Kamis, 07 Agustus 2008

“Abu Mus’ab Az-Zarqowiy”


Amiru dz-Dzabbahin wa l-Istisyhadiyyin

“Abu Mus’ab Az-Zarqowiy”

Nama aslinya Ahmad Fudhoil Nazal al-Kholayalah. Dilahirkan pada tgl 20 Oktober 1966 di Yordania, tepatnya di sebuah desa termiskin di kota az-Zarqa’. Di mana rumah-rumah penduduk banyak yang tidak layak huni, kumuh dan padat. Kepada kota inilah nama beliau disandarkan, Abu Mus’ab Az-Zarqowiy.

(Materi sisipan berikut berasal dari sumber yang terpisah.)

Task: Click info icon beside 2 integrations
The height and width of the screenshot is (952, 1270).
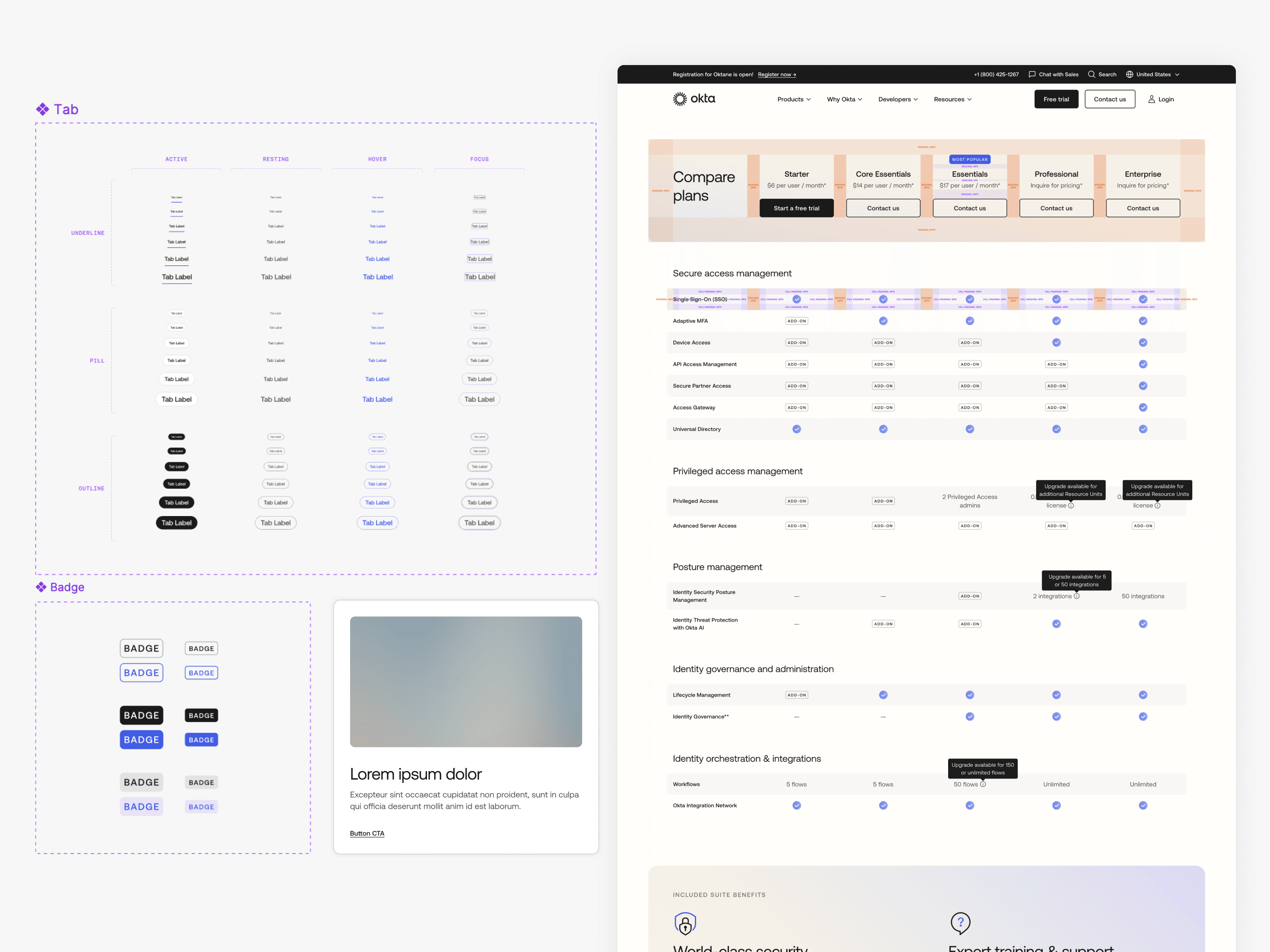Action: coord(1076,596)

Masa kecilnya tak jauh berbeda dengan kebanyakan orang lain. Keislamannya mulai mengental setelah ia aktif sholat di masjid kampungnya yang kebetulan dekat dengan rumahnya. Keseriusannya kembali kepada Islam tidaklah main-main…beliau banyak melakukan ziarah kubur yang terdekat dengan rumahnya…ziarah kubur inilah yang menjadikannya faham akan hakikat hidup seseorang di dunia.

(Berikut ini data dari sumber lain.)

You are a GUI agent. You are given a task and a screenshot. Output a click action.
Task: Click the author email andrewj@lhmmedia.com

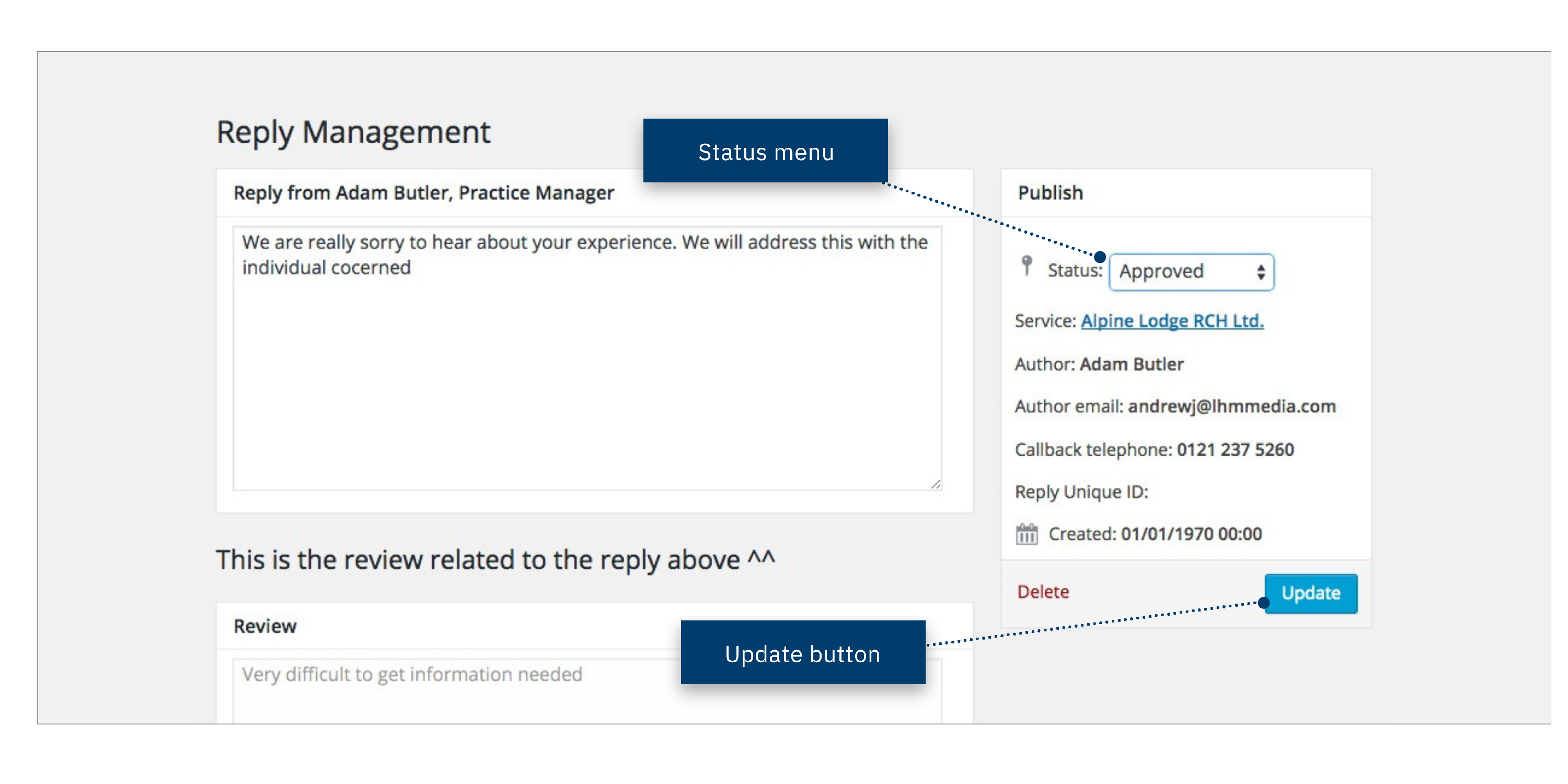pos(1231,406)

Beliau menikahi dua orang wanita. Dari istri pertamanya beliau dikaruniai 4 anak; Aminah (12 tahun), Roudhoh (9 tahun), Muhammad (7 tahun), dan si bungsu Mus’ab (5 tahun). Saking sayangnya beliau kepada si kecil Mus’ab maka kunyyah beliau disandarkan kepadanya, Abu Mus’ab.

Pendidikan terakhir beliau adalah di Madrasah Tsanawiyah (setingkat SMA). Di tahun terakhir sekolahnya beliau keluar dan bekerja selama beberapa bulan. Setelah itu beliau memulai petualangan jihadnya ke berbagai belahan bumi jihad.

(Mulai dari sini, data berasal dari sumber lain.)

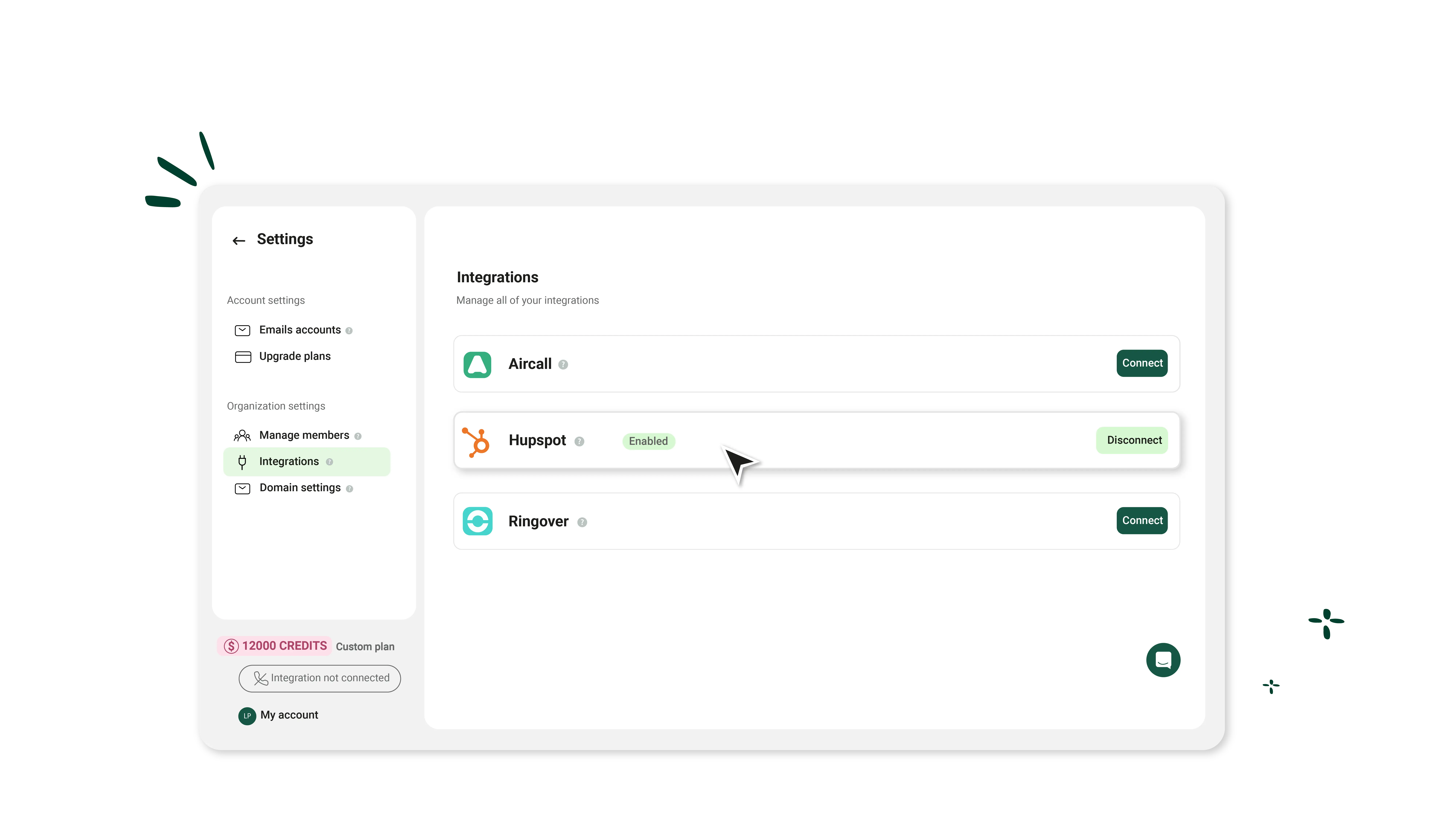Click help icon next to Ringover

[582, 522]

Tak terbanyang di benak penduduk kota Az-Zarqo’ bahwa Ahmad si“bocah desa” yang miskin itu akan menjadi orang penting di jajaran tanzhim jihad dunia, Al-Qoidah. Fotonya seringkali menghiasi media masa terutama setelah keterlibatannya di bumi jihad Iraq. Bahkan majalah Times milik USA mencantumkan namanya diantara 100 “orang penting” di dunia saat itu.

Beliau syahid pada tanggal 7 Juni 2006, dalarn sebuah serangan udara yang dilancarkan oleh Amerika (Meskipun dalarn situs Al-Islam.org, disebutkan bahwa beliau dibunuh bukan ketika serangan tersebut. Tetapi setelah serangan tersebut ini, beliau disiksa dan ditembaki dalam keadaan terkena pecahan born, ketika pasukan Amerika mendarat dan memeriksa rumah Abu Mush’ab yang dijadikan sasaran pemboman-edt).

Petualangan jihad

(Tahun 1991 M) Setelah cahaya islam menyelimuti relung hatinya beliau safar ke kota Peshawar di Pakistan kemudian dilanjutkan ke Afghonistan untuk ikut berjihad. Waktu itu jihad Afghonistan memasuki periode akhir jihad melawan beruang merah Rusia.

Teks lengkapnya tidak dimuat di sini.